20 March, 2012

Polite Lies

I've been meaning to write about this fascinating book that I read by a Japanese-American. Now the book is overdue to be sent back to the library, so I'd better get to it!


Polite Lies is written by a lady who grew up in Japan and moved to America when she was 20. The book was written when Kyoko Mori had lived about the same number of years in both countries. It was published 15 years ago (this becomes important to know).


The sub heading is "On being a woman caught between cultures." It comprises of musings on various topics related particularly to Japan, rather than America. She speaks of Japan as an outside, but someone who grew up there. So her understanding of the culture is far better than mine, yet her English is wonderful.


Her childhood story is rather disfunctional. Her mother committed suicide when Kyoko was 12 and her father married his girlfriend months after his wife's death. Kyoko's step-mother was hostile to Kyoko her entire life and her father was a mystery to her, "a man whose behavior seemed only bizarre and annoying, never loving or fatherly". 


She talks about how veiled language is in Japan. How what is truly meant to be communicated is rarely spoken of clearly. 

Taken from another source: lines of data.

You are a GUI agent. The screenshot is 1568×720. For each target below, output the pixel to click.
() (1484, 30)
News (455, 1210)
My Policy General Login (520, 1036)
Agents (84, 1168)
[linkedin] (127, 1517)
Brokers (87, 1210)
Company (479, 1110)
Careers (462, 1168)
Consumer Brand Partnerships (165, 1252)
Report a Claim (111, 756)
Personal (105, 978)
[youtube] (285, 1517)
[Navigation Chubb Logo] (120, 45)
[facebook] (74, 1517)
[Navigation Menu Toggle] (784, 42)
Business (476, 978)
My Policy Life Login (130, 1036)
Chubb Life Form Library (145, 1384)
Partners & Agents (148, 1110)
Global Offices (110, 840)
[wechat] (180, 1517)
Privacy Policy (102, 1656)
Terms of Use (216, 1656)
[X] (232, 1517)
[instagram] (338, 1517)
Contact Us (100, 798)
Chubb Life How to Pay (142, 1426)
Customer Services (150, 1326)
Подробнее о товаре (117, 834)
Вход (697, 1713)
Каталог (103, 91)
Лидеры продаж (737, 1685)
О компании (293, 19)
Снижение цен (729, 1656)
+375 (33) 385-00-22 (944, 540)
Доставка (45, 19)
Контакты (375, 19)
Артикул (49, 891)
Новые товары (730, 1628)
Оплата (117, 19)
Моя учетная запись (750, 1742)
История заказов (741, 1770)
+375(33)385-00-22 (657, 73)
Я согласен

Here's a slightly shocking statement about speaking to strangers: 
"In Japan, whether you are a child or an adult, ninety-five percent of the people you talk to are your family, relatives, old friends, neihgbors, and people you work or go to school with every day. The only new people you meet are connected to thses people you already know—friends of friends, new spouses of your relatives—and you are introduced to them formally . . . My friends and I were taught that no "nice" girl would talk to strangers on trains or at public places . . . We had no language in which we could address a stranger even if we had wanted to . . . In Japan, you can't stop strangers and ask for simple directions when you are lost. If you get lost, you look for a policeman, who will help you because that is part of his job."
Well that explains all the silence! And how hard it is to make new friends here!


And then there is the issue of trust. How much is kept secret in this country. She writes,
"In Japan, it is easy to travel from one city to another on a different island, or from a far suburb to the heart of Tokyo . . . And yet, once I get off the train, I can't travel the last few miles or blocks to my destination on my own [because few streets have names]. I will not be able to locate a particular house or apartment building from the address . . . In Japan, public knowledge is like public transportation: accessible, uniform, and convenient. Even in the remotest, smallest village on the southern island, you can get a newspaper that reports major world and national events on its front page rather than whether the high school baseball team won or lost. What you can't find out, no matter where you live in the country, concerns your own heath, money, or legal rights."
She shares the mystery of the Japanese mindset that tends not to inform patients that they are terminally ill, it is often known to close relatives, but kept a secret from the patient themselves. I don't know how much that has changed since the years Kyoko writes of, but I suspect it lingers. In Japan is it not expected that you ask the doctor questions or that you challenge his decisions (to do so indicates that you don't trust them), he is revered and you follow his advice. 

As a foreigner you need to trust so much, often you don't know what exactly is going on, but you trust yourself into the hands of whoever you're dealing with. Obviously that isn't just because we struggle with the language, that is the way the system works! It can be pretty scary and you feel quite helpless when you get stuck "in the system". I remember when my middle son struggled with asthma and respiratory infections in his early years. We ended up in hospital a few times and I wondered if we'd ever get out!


She talks of how she had to act after her father's death, and sign away her inheritance to her stepmother:
"In Japan . . . individuals don't leave wills; they express their wishes in vague and polite terms, but nothing is written down. The property laws specify how the estate should be divided among the family, strictly proportioned according to their relationship to the deceased—fifty percent for the spouse, ten percent for each child, and so forth. The law is used only when families have disputes. Otherwise, all the property goes to the one person chose by family consensus—everyone else signs forms to give up his or her legal claims."
She also talks about the different views of bodies that the two cultures have, also about differences in education styles and that Japanese cannot just go back to university later in life. Japanese women's She writes about tears, and how in Japan it is acceptable to cry in public, but not in private between family or close friends.


I could go on and on quoting this author, she has some great insights into her birth-country. Here's one last quote:
"For me, crowded trains are the ultimate metaphor for Japanese society. Standing or sitting shoulder to shoulder, people sleep together, and yet they won't make eye contact or start casual conversations. There is a forced closeness that doesn't lead to true intimacy, communication, or even contact. Trains are also models of punctuality and orderliness—the high standard of Japanese discipline I was taught in grade school . . ."
For me — while Japan is where I spent more than 1/4 of my adult life, and I'm happy here, living the life God has called me to — I know that I cannot ever understand this culture enough to call it my own.